Kalk sevdiğim, kaldığımız yerden başlayalım ve yeniden deneyelim, biz sevgi taşıyan gönül erleriyiz, sevginin yeryüzünde çimlenmesi için aşkımızı gerekirse sevgimize yatak eyleyelim, âmâ sevgimizi bir şafak vakti sabahyıldızı doğmadan uyuyanların üzerine serperek uyandıralım! Biz uyuyanları sevgiyle uyandırmak için, yeryüzünde bozkırların şahini, vahşi ormanların ürkek ve sessizce toprağa dokunan ceylanı gibi, yemek ve öldürmek isteyenler arasından korkusuzca yola çıkmış neferiz. Biz ancak sevgi bahçesinde ömrümüzü noktalamak isteriz.

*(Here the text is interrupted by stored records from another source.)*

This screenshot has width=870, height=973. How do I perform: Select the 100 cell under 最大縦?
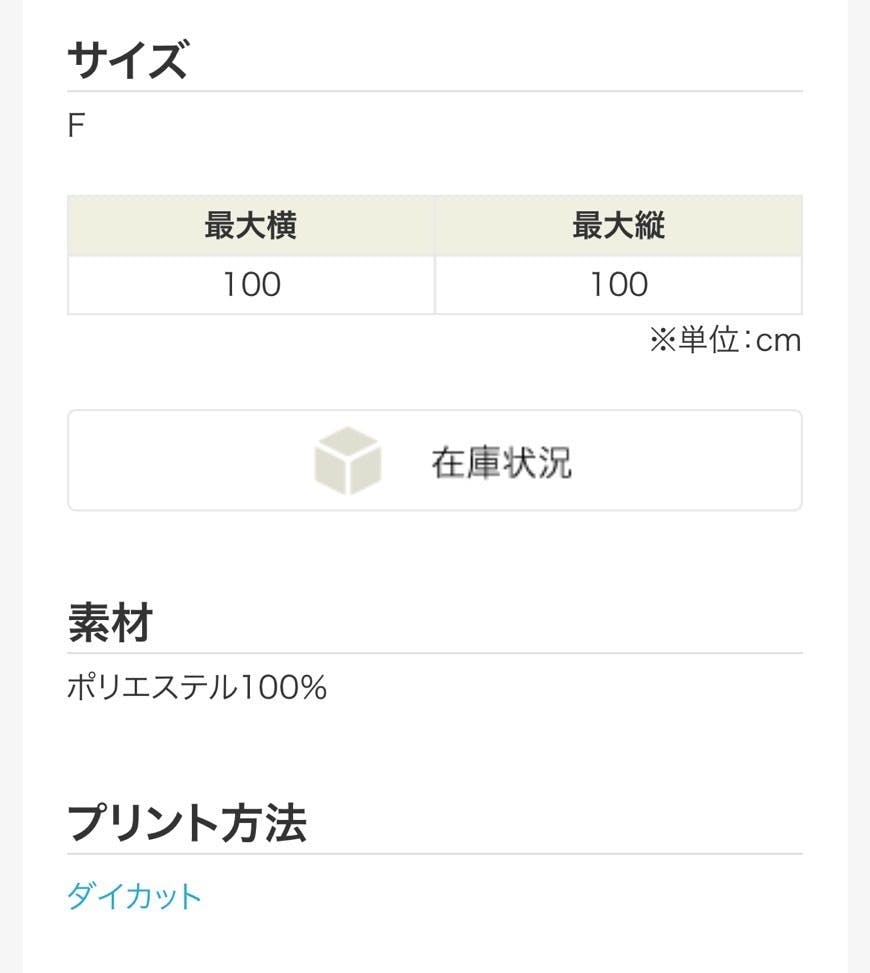pyautogui.click(x=618, y=285)

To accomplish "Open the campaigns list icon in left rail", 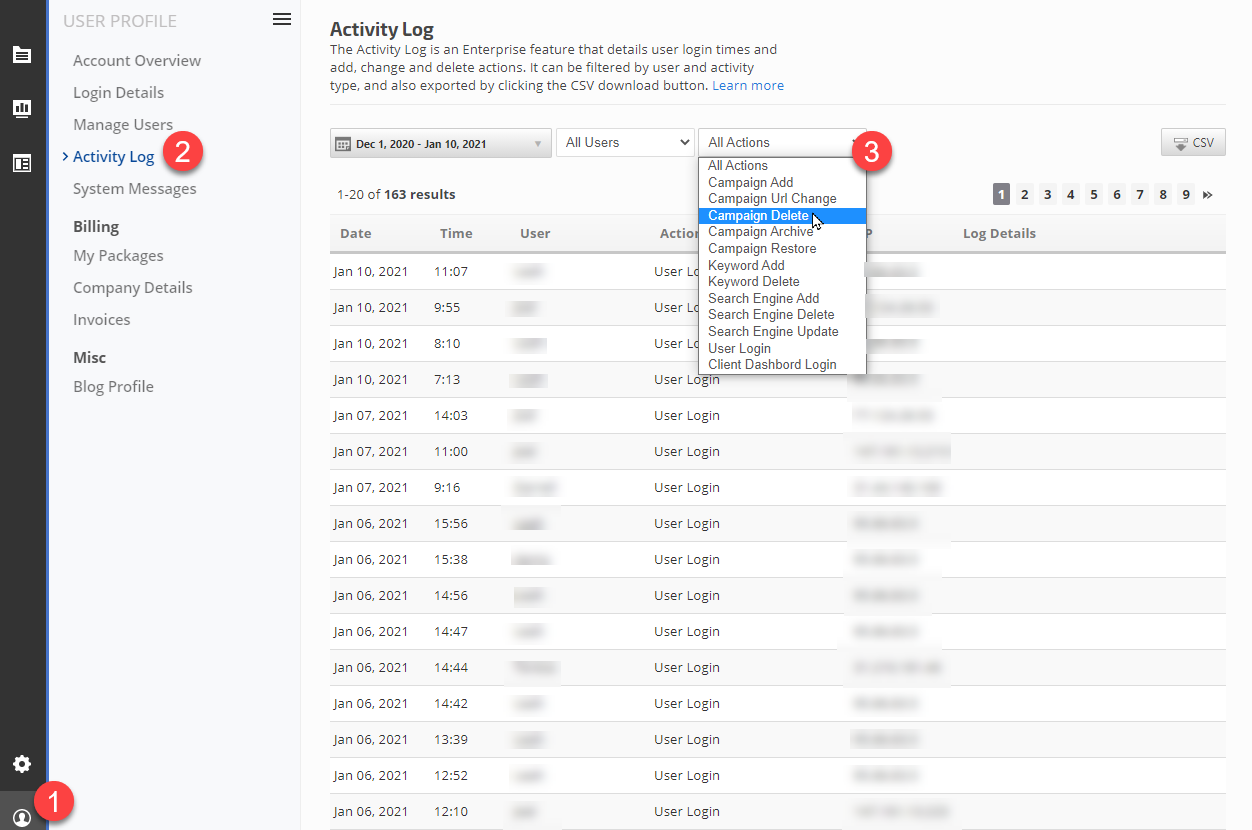I will click(x=22, y=55).
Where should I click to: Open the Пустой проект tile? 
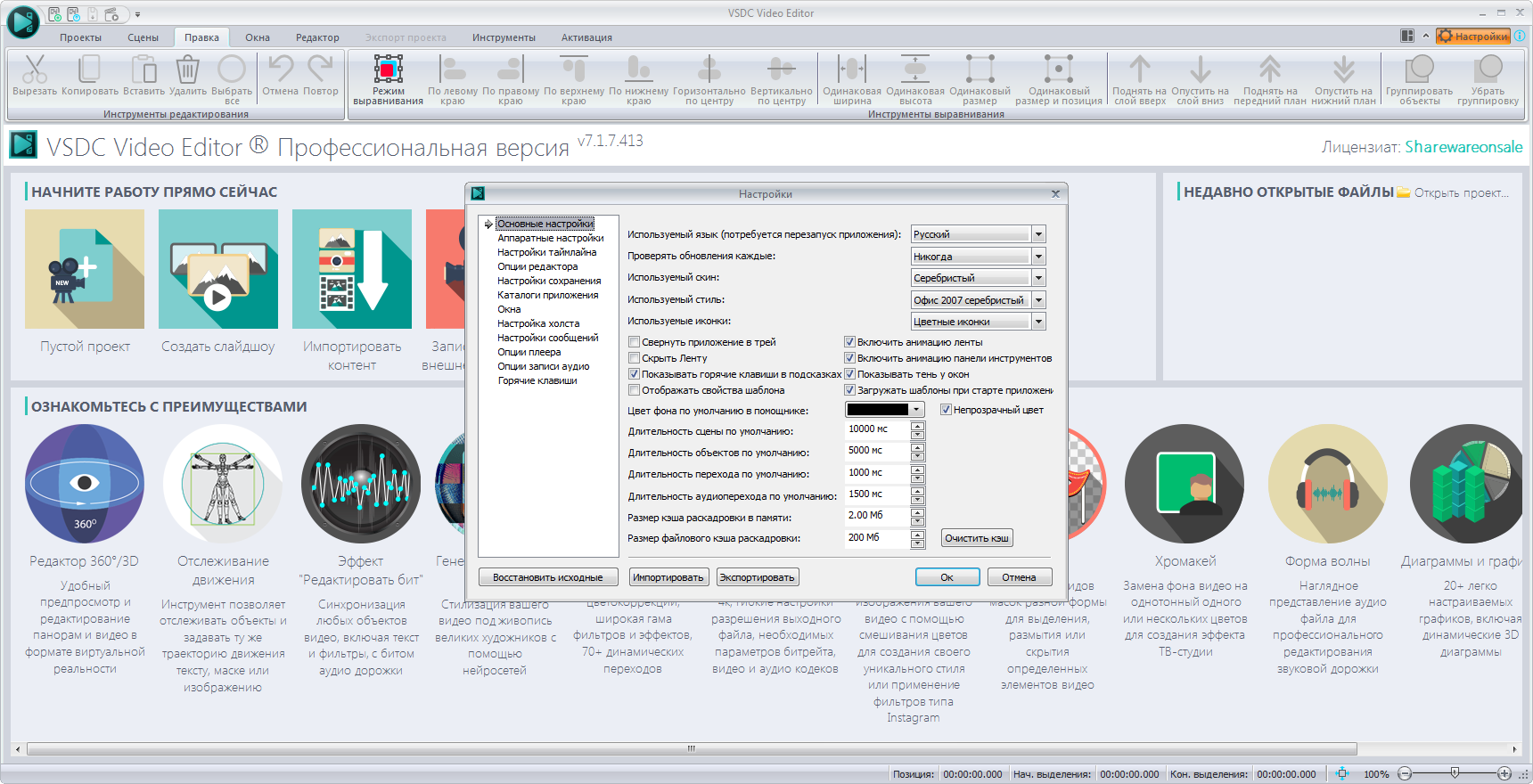(85, 269)
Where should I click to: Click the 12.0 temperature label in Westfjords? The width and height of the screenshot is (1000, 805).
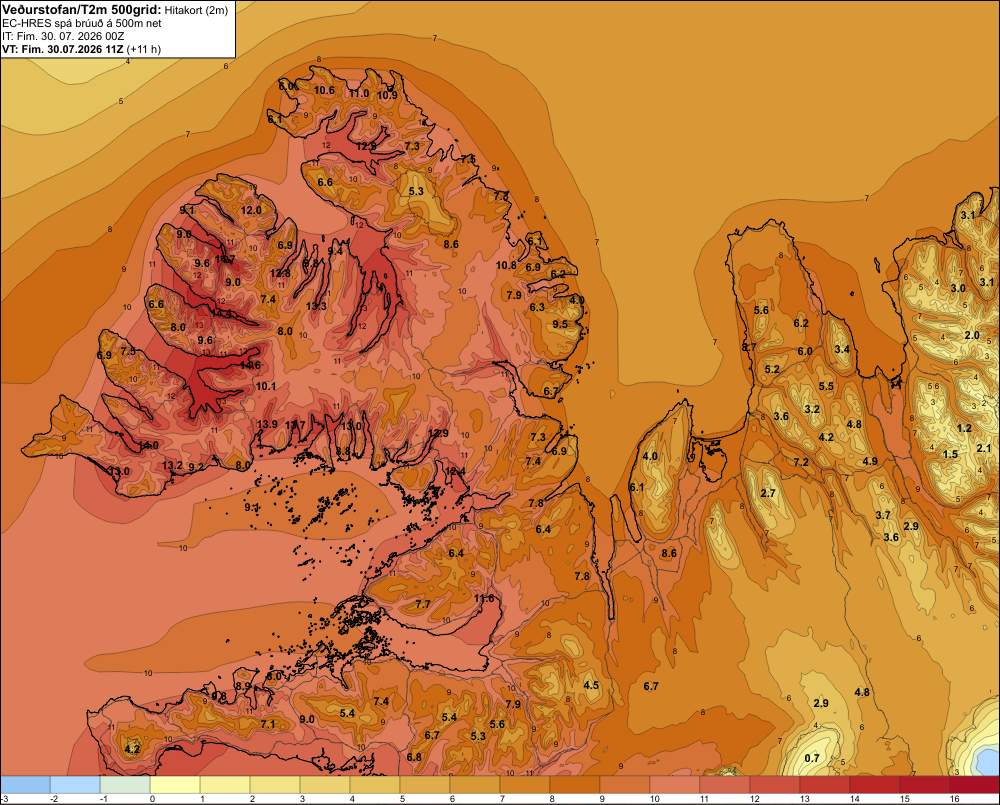click(251, 210)
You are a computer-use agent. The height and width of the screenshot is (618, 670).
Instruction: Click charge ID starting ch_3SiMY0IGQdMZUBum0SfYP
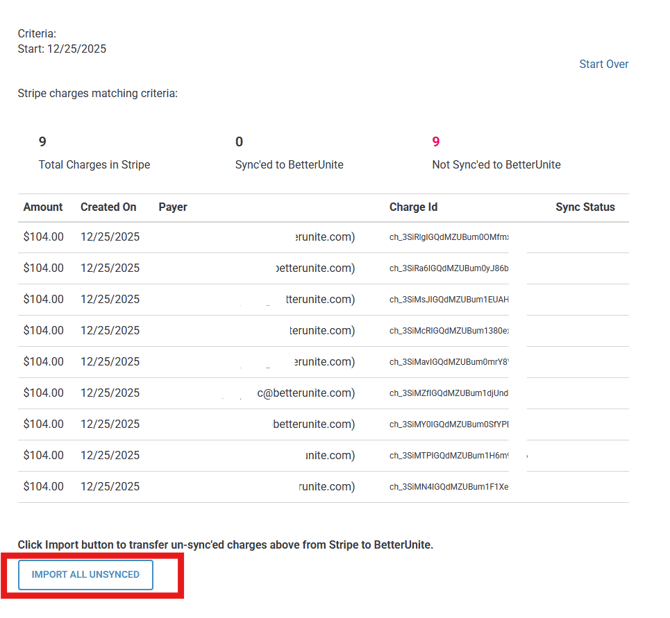(449, 424)
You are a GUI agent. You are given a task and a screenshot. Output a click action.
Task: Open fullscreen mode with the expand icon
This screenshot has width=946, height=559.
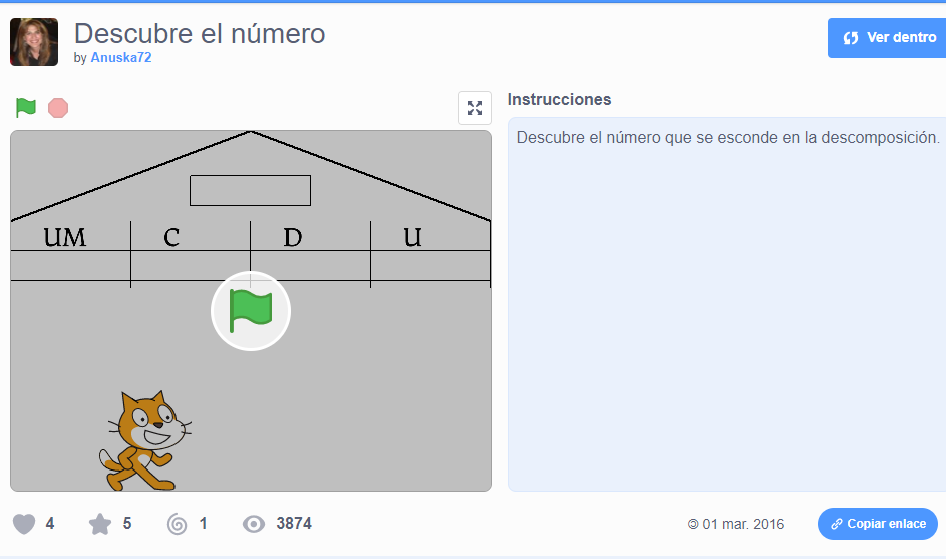[475, 108]
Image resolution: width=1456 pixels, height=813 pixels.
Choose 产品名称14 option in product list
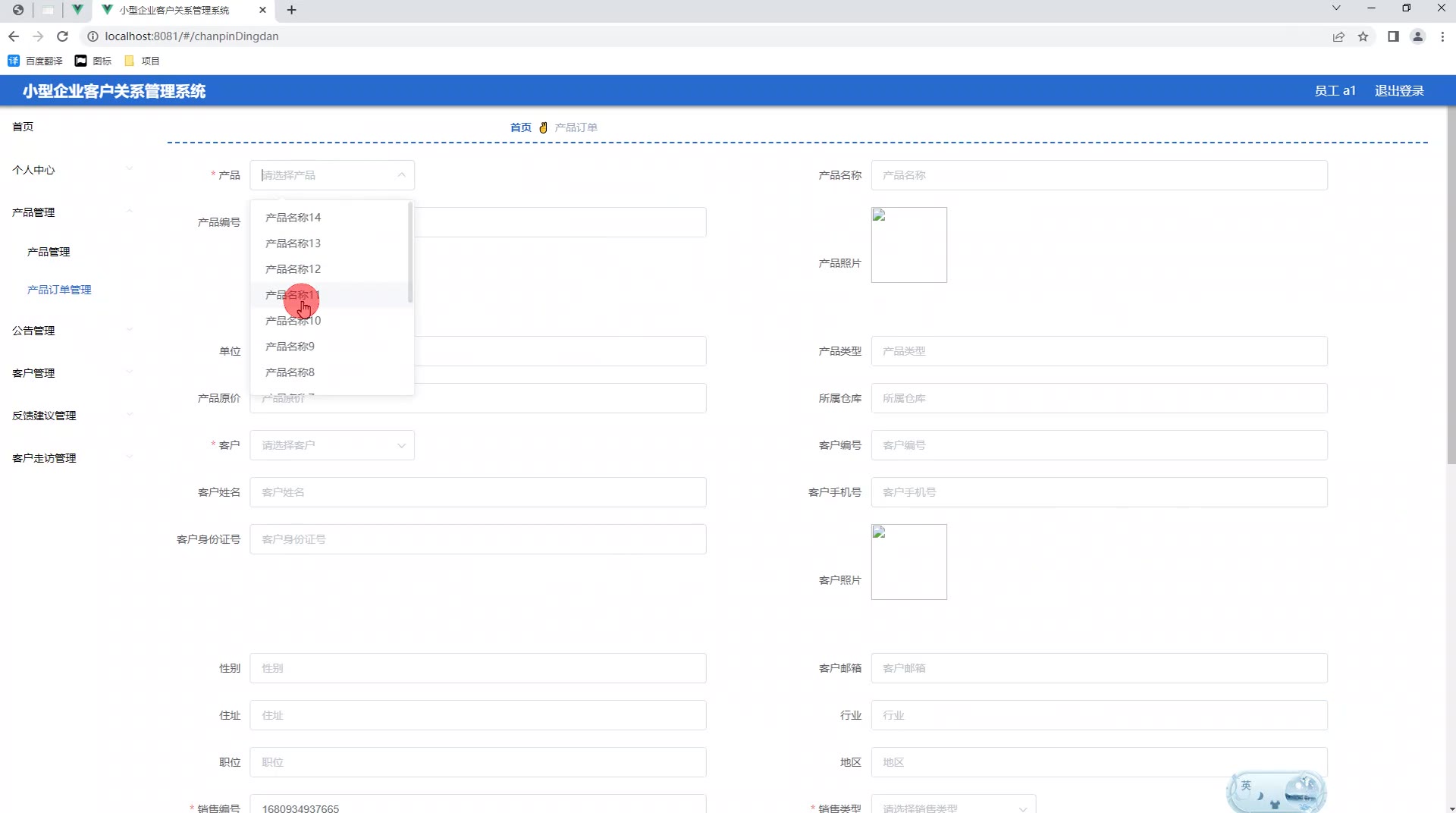(293, 218)
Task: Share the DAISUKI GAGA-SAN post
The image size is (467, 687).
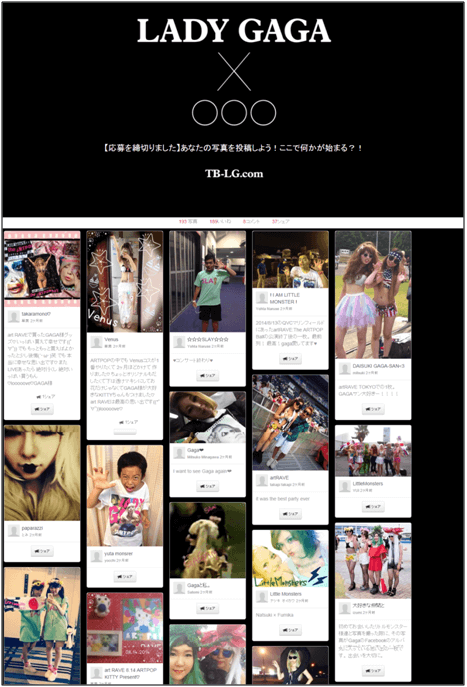Action: coord(373,409)
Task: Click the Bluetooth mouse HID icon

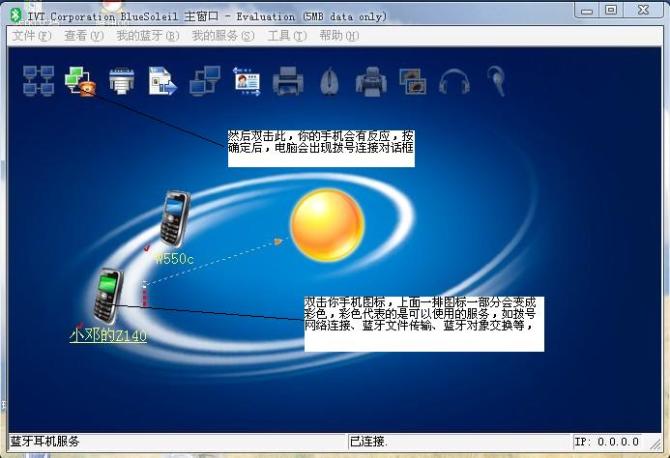Action: pos(329,81)
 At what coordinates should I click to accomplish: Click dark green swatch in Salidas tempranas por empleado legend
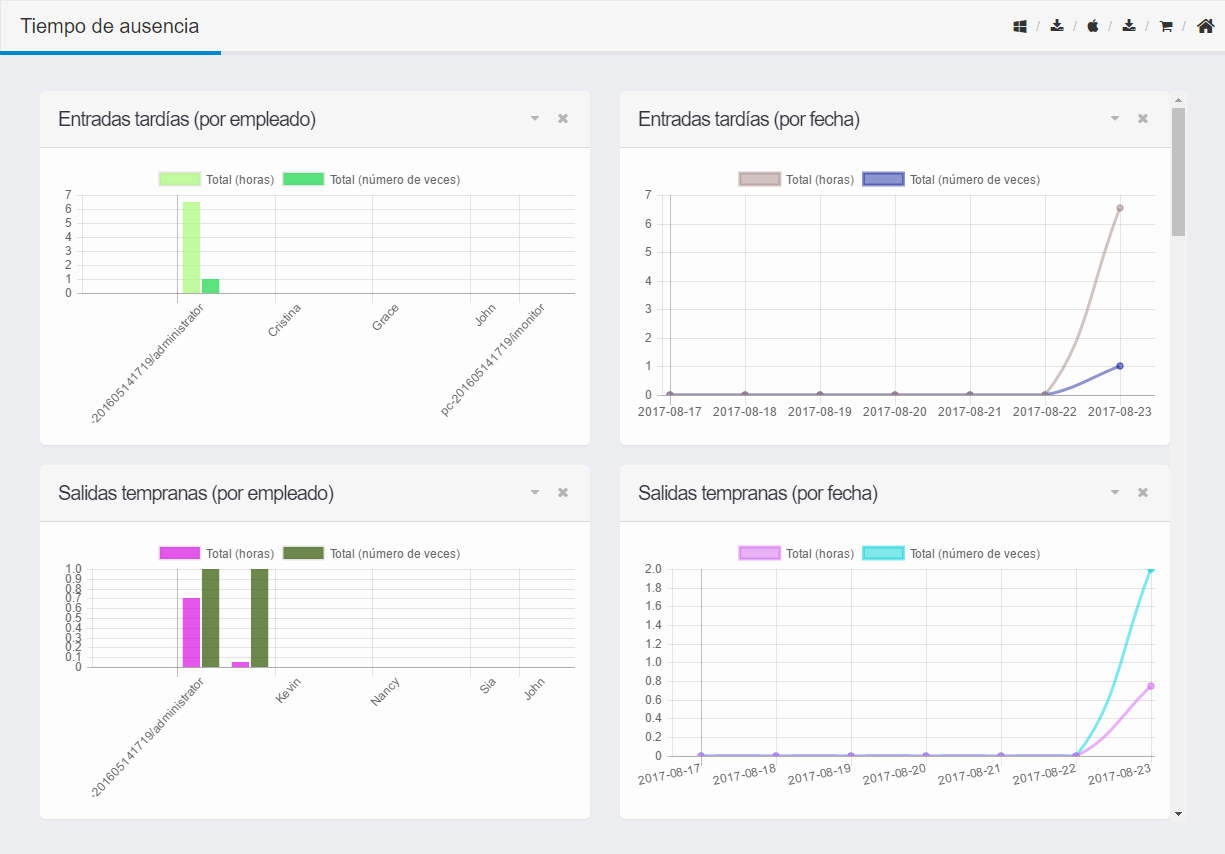(303, 554)
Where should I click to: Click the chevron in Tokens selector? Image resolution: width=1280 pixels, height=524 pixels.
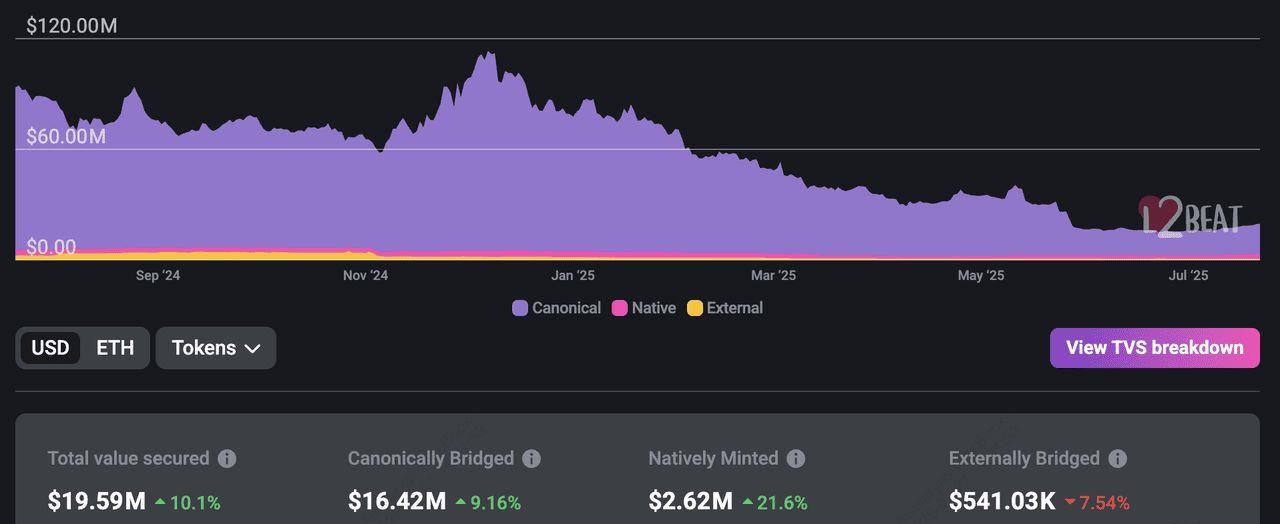253,349
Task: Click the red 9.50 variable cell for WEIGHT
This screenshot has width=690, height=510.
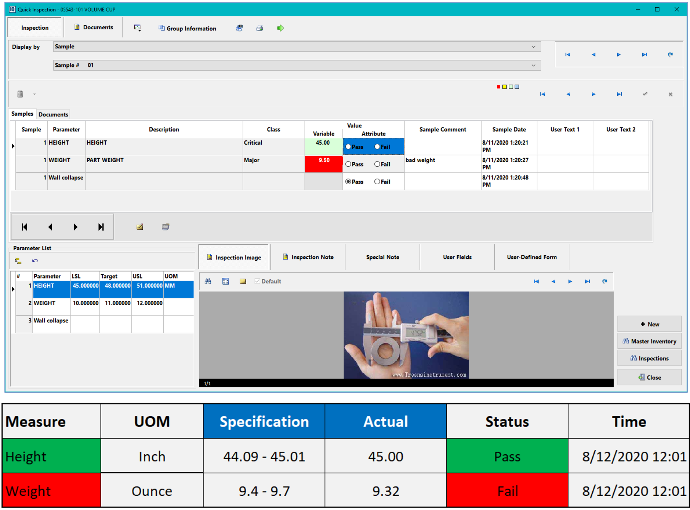Action: point(323,160)
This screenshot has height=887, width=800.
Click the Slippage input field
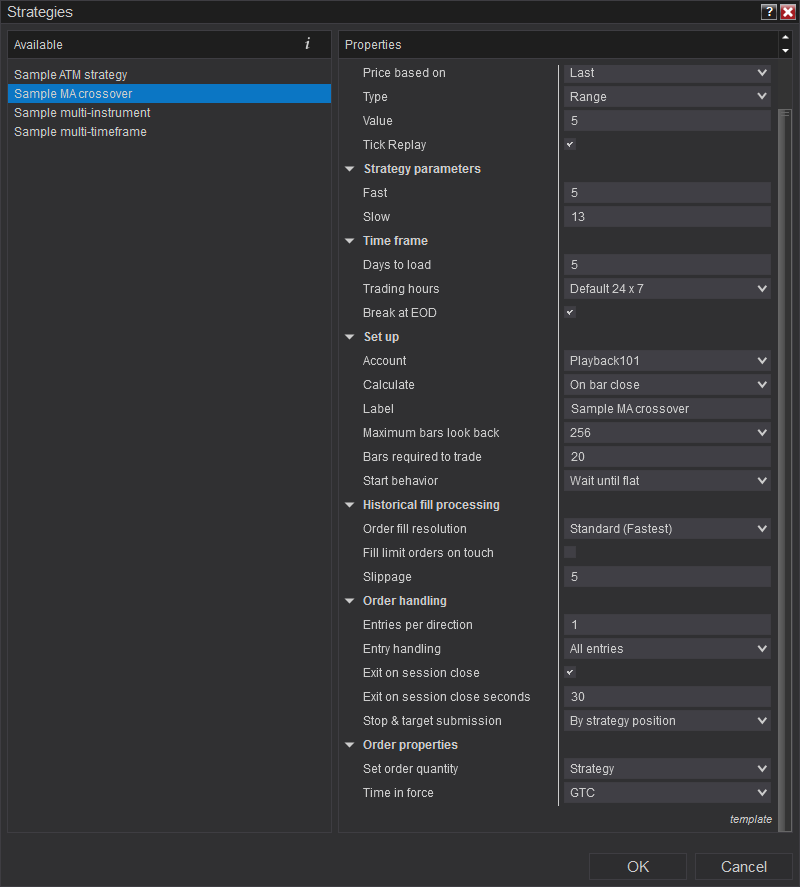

Umutlarını bırakma gerilere, zaman bizden sonra geliyor, umutlarımız karşı ufukta bir gedik açmış, bizi oraya çağırıyor, hazır mısın sevdiğim kucaklaşalım ve oraya koşalım kimseler bizi görmeden…
Hüzünlü umut ve aşkı yudumlayarak büyümeye yemin etmiş sevgi için yazılan bir deneme; selam saygı muhabbet ve dualarımla…
Erol KEKEÇ/17.03.2022/01.04
YORUMLAR
Henüz yorum yapılmamış.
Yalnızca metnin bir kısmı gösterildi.